* Passage provided:
|
The rapid development of the war industries, which
claimed millions of new workers and compelled many of them to leave
their own districts, made it urgently necessary that there should be the
best possible personnel management in the factories.
Many educated men and women, too old or otherwise
unfit for the Force, have made this work their war job. (In one
West-country aircraft factory, the women welfare officer was formerly a
lecturer in philosophy at Oxford.) With the Joint Universities Council
for Social Studies and the Institute of Labour Management, the Ministry
arranged special short training courses, and several hundred students of
these courses have already found such posts.
Returns show that of the larger factories employing
more than 500 persons, about 90 percent, have some definite form of
welfare supervision. New workers entering the factories, perhaps with
worrying personal problems still unsettled, often consult the personnel
manager or welfare officer, who is able to give them sound advice and so
relieve their minds.

Often a man or woman has some small trouble that he
or she does not wish to take either to the trade union or to the
ordinary works management, and here the good welfare officer can
probably put things right, and so help the workers, the management, and
the war effort.

* Data records:

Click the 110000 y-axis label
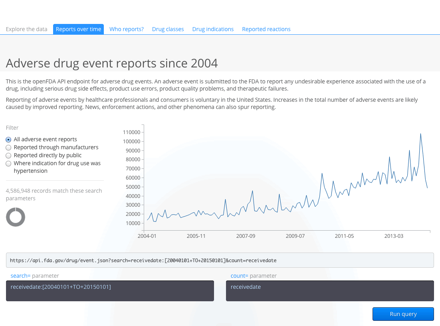 click(131, 132)
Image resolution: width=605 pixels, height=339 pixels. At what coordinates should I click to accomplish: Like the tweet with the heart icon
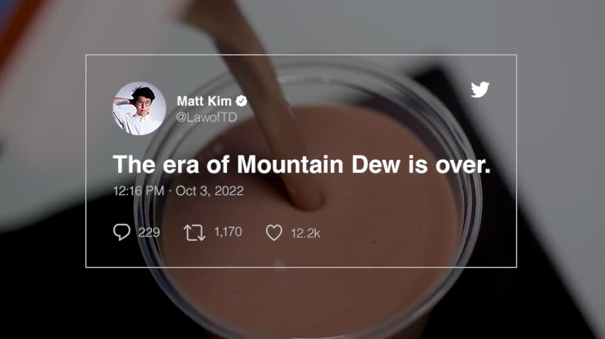tap(274, 233)
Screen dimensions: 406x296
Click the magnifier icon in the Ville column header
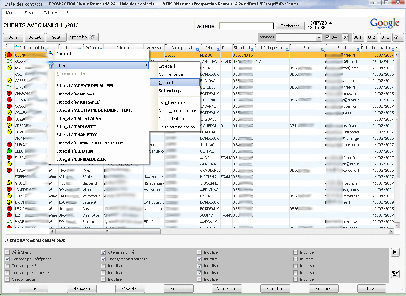(217, 49)
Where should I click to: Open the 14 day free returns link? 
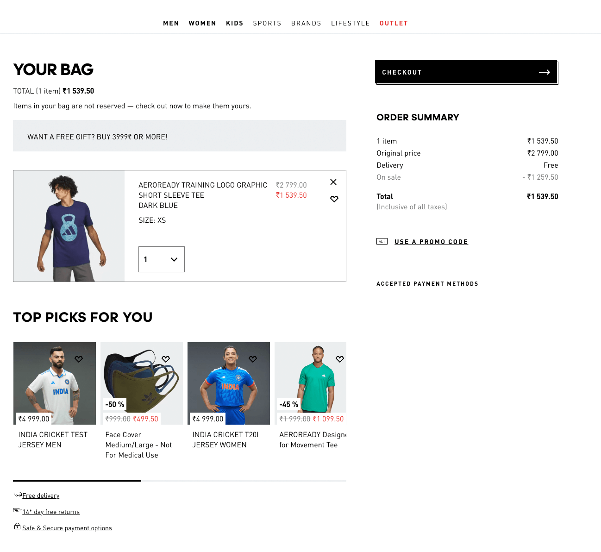[51, 512]
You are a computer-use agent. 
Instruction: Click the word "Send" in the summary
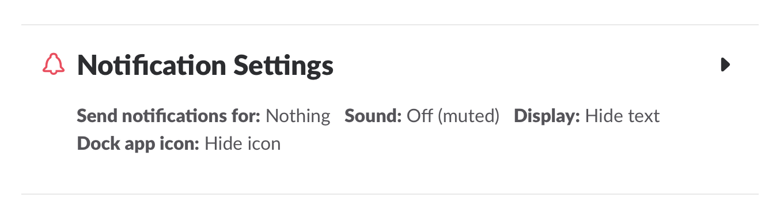[94, 116]

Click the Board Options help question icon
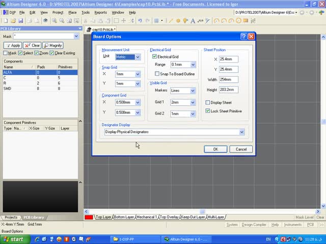[x=243, y=37]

* Exercise: Continue the passage on factory welfare work from the point where it stops.

* Answer to the exercise:
Medical supervision and service in war factories
have been enormously extended. There are now 180 full-time work medical
officers compared with 35 at the beginning of the war and 750 doctors
substantially employed part-time as compared with 70 when war began.
This latter figure does not include all the doctors who may visit
factories more or less regularly.

There are no figures available for the increase in
the number of works’ nurses but the number now employed is over 6,000.
In many of the new large factories, the clinics are extremely well
equipped and are ready to do anything for their patients, from pulling
out their teeth to giving them artificial sunlight.